James Schamus, the former Focus Features chief and Lee's longtime collaborator as a writer and producer, says the reactions to "Gemini Man" and "Billy Lynn" have not gone unnoticed. But he hopes Lee perseveres in trying to expand cinema, the history of which has always been propelled by technological advancement. With audiences increasingly inclined to stay home, such a breakthrough could remake the theatrical experience.
"Ang is somebody who's always departing for a further shore," says Schamus. "He's been doing this since he was a kid. If, when you see Ang, you're not seeing the back of his head — because he's moving somewhere further that you don't know where it is — then you haven't been seeing Ang.

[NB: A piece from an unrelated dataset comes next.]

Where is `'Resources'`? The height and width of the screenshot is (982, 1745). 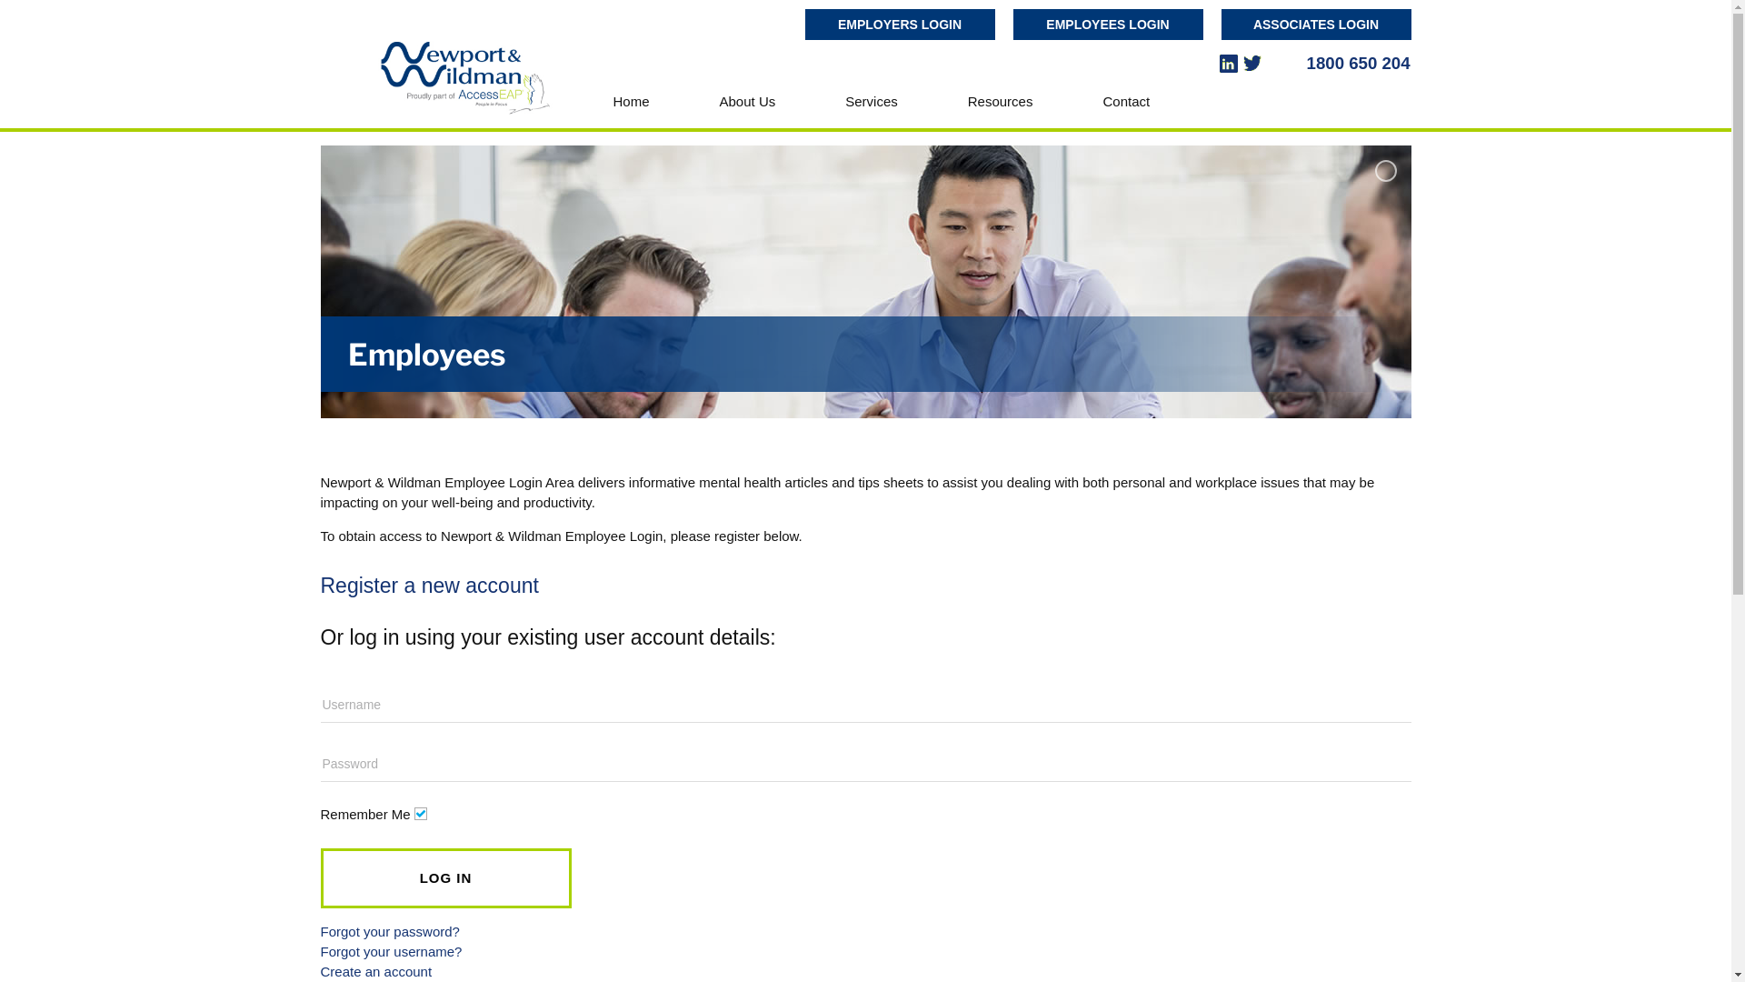 'Resources' is located at coordinates (999, 101).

That's who he is. And that's who he always will be."
"Gemini Man" arrives in theaters just ahead of another New York filmmaker's digitally re-aged creation: Martin Scorsese's "The Irishman." The effects that went into crafting a younger Will Smith aren't the same as those used for Robert De Niro and Al Pacino, but Lee is curious to compare notes with Scorsese. Both are on the board of the Film Foundation, the non-profit dedicated to film preservation.
"I'll give him a call pretty soon. You show yours, I'll show mine," says Lee, chuckling. "I revere him. We used the same sound crew. Sometimes we heard a little bit what's going on on the other set. I'm looking forward talking to him to see how the experience differs and what we can learn from each other."
An education is what Lee is after, as quick as possible. Coaxing audiences along with him hasn't been easy, and this isn't an inexpensive quest. "Gemini Man," a Paramount Pictures release, was made for about $140 million. "Billy Lynn" grossed a disappointing $30.9 million worldwide for Sony Pictures.
"I hope people understand this is a very hard task," says Lee. "We tried really hard. Every movie, I like to think, is an experiment. We try something, we see if it works."